I suppose now that CBS has admitted they screwed up, Rathergate will die down as a story and the media feeding frenzy will turn elsewhere. But before it does, I thought this excellent USA Today post (?) mortem deserved to be highlighted, with a few points emphasized.

CBS's source, Bill Burkett, insists he didn't do anything wrong:

"I didn't forge anything," Burkett said. "I didn't fake any documents. The only thing I've done here is to transfer documents from people I thought were real to people I thought were real. And that has been the limitation of my role. I may have been a patsy."
"To people I thought were real?" What does he think they are now?
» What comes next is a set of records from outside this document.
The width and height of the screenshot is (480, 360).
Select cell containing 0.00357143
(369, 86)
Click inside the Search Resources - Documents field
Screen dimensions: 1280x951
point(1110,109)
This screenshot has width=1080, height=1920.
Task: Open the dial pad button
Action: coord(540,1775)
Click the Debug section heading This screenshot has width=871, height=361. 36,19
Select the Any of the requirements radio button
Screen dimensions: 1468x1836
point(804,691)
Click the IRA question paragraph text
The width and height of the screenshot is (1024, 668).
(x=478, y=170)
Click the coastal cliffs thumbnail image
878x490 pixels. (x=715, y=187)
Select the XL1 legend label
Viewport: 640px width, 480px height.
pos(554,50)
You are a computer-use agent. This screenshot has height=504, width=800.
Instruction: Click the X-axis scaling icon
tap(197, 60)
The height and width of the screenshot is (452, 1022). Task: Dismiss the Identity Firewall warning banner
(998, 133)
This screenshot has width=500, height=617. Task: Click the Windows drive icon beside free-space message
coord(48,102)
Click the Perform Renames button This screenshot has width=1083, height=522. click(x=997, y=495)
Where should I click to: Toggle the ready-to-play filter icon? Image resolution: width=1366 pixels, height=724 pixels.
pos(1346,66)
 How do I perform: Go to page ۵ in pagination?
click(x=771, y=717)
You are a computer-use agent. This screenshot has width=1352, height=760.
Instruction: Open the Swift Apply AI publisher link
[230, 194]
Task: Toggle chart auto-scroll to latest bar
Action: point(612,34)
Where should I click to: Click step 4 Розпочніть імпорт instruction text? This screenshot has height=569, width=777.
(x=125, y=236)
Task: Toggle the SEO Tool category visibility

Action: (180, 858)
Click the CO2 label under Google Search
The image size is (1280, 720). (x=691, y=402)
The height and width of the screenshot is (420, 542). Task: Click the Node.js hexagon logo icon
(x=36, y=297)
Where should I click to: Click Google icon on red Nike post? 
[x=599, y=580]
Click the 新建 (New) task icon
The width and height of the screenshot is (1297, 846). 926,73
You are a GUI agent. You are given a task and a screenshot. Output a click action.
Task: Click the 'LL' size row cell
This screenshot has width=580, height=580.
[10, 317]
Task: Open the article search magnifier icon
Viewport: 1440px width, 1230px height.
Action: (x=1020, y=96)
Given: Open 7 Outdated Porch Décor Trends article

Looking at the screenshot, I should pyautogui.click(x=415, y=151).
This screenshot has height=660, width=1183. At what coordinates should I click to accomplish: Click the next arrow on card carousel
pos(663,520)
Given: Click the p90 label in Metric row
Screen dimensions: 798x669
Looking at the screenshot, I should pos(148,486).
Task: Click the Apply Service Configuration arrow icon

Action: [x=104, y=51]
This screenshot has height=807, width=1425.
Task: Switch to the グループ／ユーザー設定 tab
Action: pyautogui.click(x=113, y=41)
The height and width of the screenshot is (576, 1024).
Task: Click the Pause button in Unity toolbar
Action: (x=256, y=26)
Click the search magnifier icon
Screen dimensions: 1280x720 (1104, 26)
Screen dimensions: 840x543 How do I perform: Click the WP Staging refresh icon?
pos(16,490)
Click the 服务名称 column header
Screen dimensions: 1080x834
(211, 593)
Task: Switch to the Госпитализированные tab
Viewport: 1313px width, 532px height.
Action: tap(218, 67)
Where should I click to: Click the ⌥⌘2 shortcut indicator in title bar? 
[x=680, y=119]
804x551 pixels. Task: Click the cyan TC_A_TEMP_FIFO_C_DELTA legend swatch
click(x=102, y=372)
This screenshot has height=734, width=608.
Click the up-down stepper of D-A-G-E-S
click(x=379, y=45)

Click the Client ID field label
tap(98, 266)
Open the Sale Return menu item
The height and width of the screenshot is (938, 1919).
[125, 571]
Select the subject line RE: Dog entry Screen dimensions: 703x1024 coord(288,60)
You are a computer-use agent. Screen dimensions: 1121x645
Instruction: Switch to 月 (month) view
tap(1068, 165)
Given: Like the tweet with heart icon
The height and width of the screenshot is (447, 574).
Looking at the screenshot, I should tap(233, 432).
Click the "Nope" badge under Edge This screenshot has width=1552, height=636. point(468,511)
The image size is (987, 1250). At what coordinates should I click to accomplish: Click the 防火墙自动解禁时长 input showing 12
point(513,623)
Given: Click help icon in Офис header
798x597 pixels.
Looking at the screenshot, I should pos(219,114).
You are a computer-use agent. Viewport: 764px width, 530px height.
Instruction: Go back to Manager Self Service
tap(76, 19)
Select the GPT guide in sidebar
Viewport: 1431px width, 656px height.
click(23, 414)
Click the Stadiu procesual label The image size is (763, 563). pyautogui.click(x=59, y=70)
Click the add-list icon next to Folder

CBS has, what, androids working there? And if he got them from people he thought were real, who are they?
In earlier conversations with USA TODAY, Burkett had identified the source of the documents as George Conn, a former Texas National Guard colleague who works for the U.S. Army in Europe. Burkett now says he made up the story about Conn's involvement to divert attention from himself and the woman he now says provided him with the documents. He told USA TODAY that he also lied to CBS.
Does that mean he told the same lie to CBS -- that Conn had provided the documents? He says, later in this article, that he did: "He said he told the same story to CBS..." If so, why didn't CBS call Conn directly? If they did, did Conn lie? If so, shouldn't CBS have revealed that by now, instead of shrugging at the whole thing? On the other hand, if Conn wouldn't corroborate Burkett's story, why did CBS believe Burkett?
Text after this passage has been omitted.